EMR use often is less than meaningful


Monday in FierceHealthIT, I reported on safety issues related to poorly implemented CPOE systems, and briefly mentioned one downside to EMRs in general, courtesy of New York Times columnist Dr. Pauline Chen. Today, I'll go into some more detail.

One problem with EMRs that often gets overlooked is perhaps the most obvious element of all: there's a computer in the exam room that wasn't there before.

"[A]s I settled in to see my first clinic patient, I realized I had no idea where to sit. The new computer was perched atop a desk in one corner of the room; the patient sat on the exam table on the other side of the room. In order to use the computer, I had to turn my back to the patient as I spoke to him. I tried to compensate by sitting on a rolling stool but soon found myself spending more time spinning and wheeling back and forth between patient and computer than I did sitting still and listening.

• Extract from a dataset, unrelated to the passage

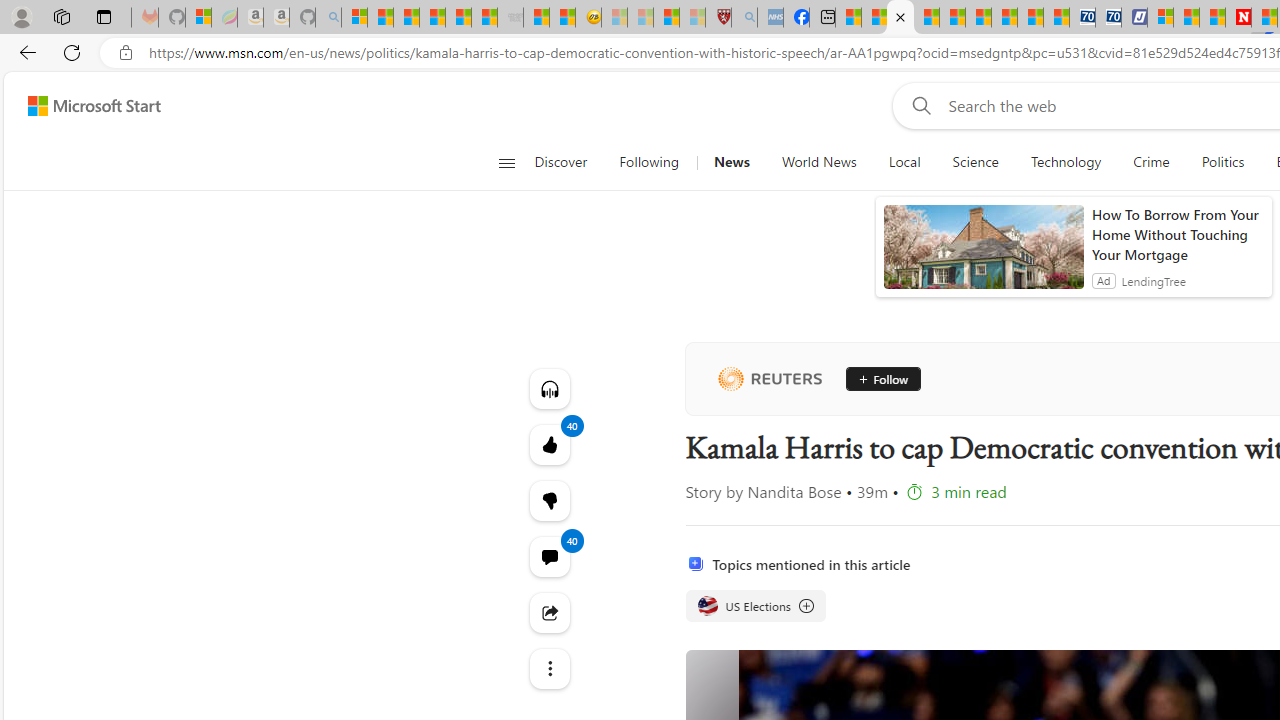
40 (548, 500)
12 Popular Science Lies that Must be Corrected - Sleeping (692, 17)
Follow (876, 378)
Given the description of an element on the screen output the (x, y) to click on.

And when my patient did talk, his story came only in spurts because every time I turned my back to him to type, the room fell silent," Chen writes of her first patient encounter using an EMR several years ago.

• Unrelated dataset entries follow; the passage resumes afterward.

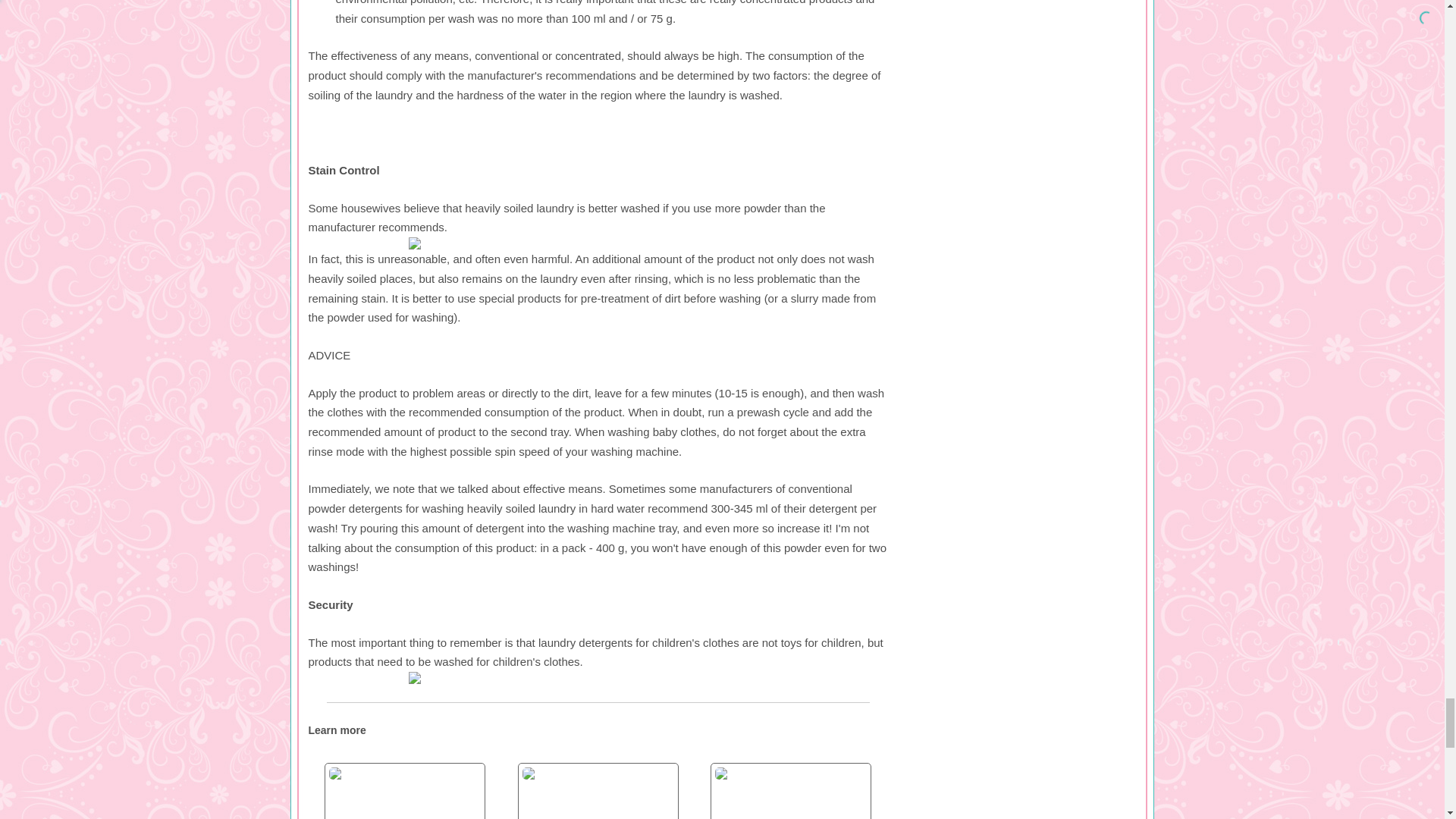
Food for baby budgies (598, 793)
What age to start feeding baby food (790, 793)
What age to start feeding baby food (790, 793)
Food for baby budgies (598, 793)
When do breastfed babies go longer between feedings (404, 793)
When do breastfed babies go longer between feedings (404, 793)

"My vision of an interaction marked by the seamless flow of conversation and capture of information vanished. Instead, I was spinning my wheels. Literally."

Her discovery? An EMR may improve data flow and access, but it doesn't guarantee better communication for physicians with their patients and fellow health professionals. Chen cites a recent Center for Studying Health System Change report that concluded current EMR systems aren't all that good for care coordination.

My feeling is, EMRs are fine for care coordination--if they're designed to be user-friendly and if doctors actually use them properly. (See also: "meaningful use.")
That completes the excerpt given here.